Look to the places where music provision has been cut back or never existed. Many of John Keble’s students went out to become vicars of the poorest parishes across the country. Around this part of West Yorkshire, it’s still known as ‘coalface mission’. A single committed musician in a place like this can alter the trajectory of hundreds of young lives. And a place like Keble can then build them up further, to do the same all over again.

What advice would you give to someone interested in music education or community work?

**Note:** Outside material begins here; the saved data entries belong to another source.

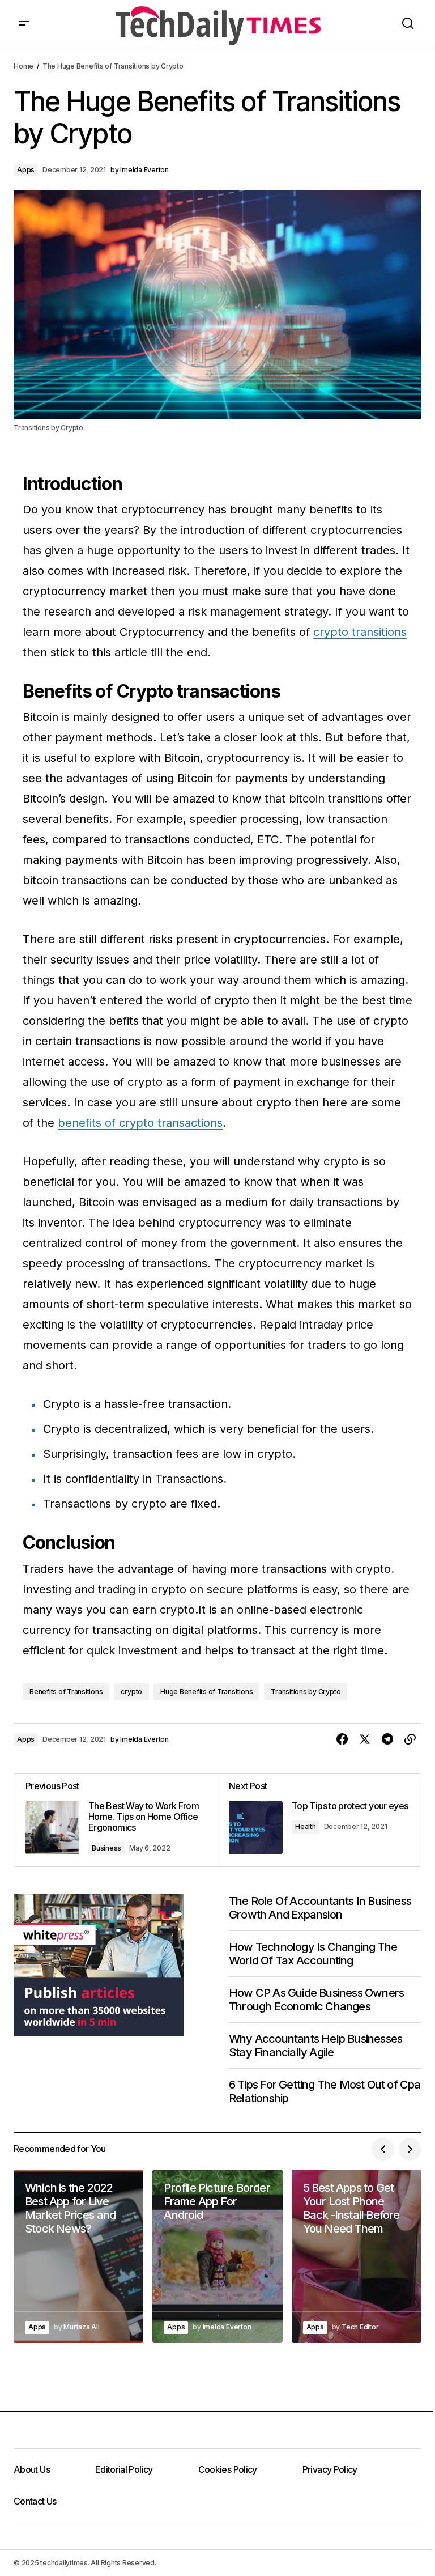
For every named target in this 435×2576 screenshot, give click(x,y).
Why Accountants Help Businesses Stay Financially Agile (315, 2045)
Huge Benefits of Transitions (206, 1691)
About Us (32, 2469)
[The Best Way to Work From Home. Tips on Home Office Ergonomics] (116, 1820)
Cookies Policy (227, 2469)
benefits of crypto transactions (140, 1123)
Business (106, 1848)
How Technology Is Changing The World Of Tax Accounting (313, 1953)
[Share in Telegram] (387, 1739)
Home (23, 66)
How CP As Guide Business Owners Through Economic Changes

Building up this sort of musical life only works through trust, and that takes time. Just keep showing up. Just keep at it. Get stuck in. In one of our partner schools, the staff invited me to play in their annual rounders game between staff and leavers. Our chorister intake doubled there, the next year. Nothing builds trust like the willingness to go flat on your face a few times while trying to outrun a ten-year-old.

Be kind, be humble, and listen.

Final thoughts?

As Christmas approaches, life is full of music. For most of the children in Horbury, this Christmas will be the first time they’ve ever sung in a Carol Service. It’ll be the first time in decades that a lone chorister processes to the stalls by candlelight, singing ‘Once in Royal David’s City.’ It’ll be the first time their parents and carers will shed a quiet tear of pride during the quiet verse of their favourite carol. But it certainly won’t be the last time. Next year, it’ll probably still be here. But in ten years, it might be in Keble Chapel, and in twenty years..?

So wherever you are this Christmas, whatever wonderful music you’re drinking in or sharing out, think also a little of the children in Horbury singing their first Carol Service: wide-eyed, unsteady, and utterly magnificent. It’s not about the destination – it’s about creating the opportunities that give them the chance to step into a life of stories, songs, and friendships.

That, to me, is Keble at its best: a place of opportunity. Where failure is met with that cheeky, encouraging smile, and where the possibility of the outstanding becomes an open door.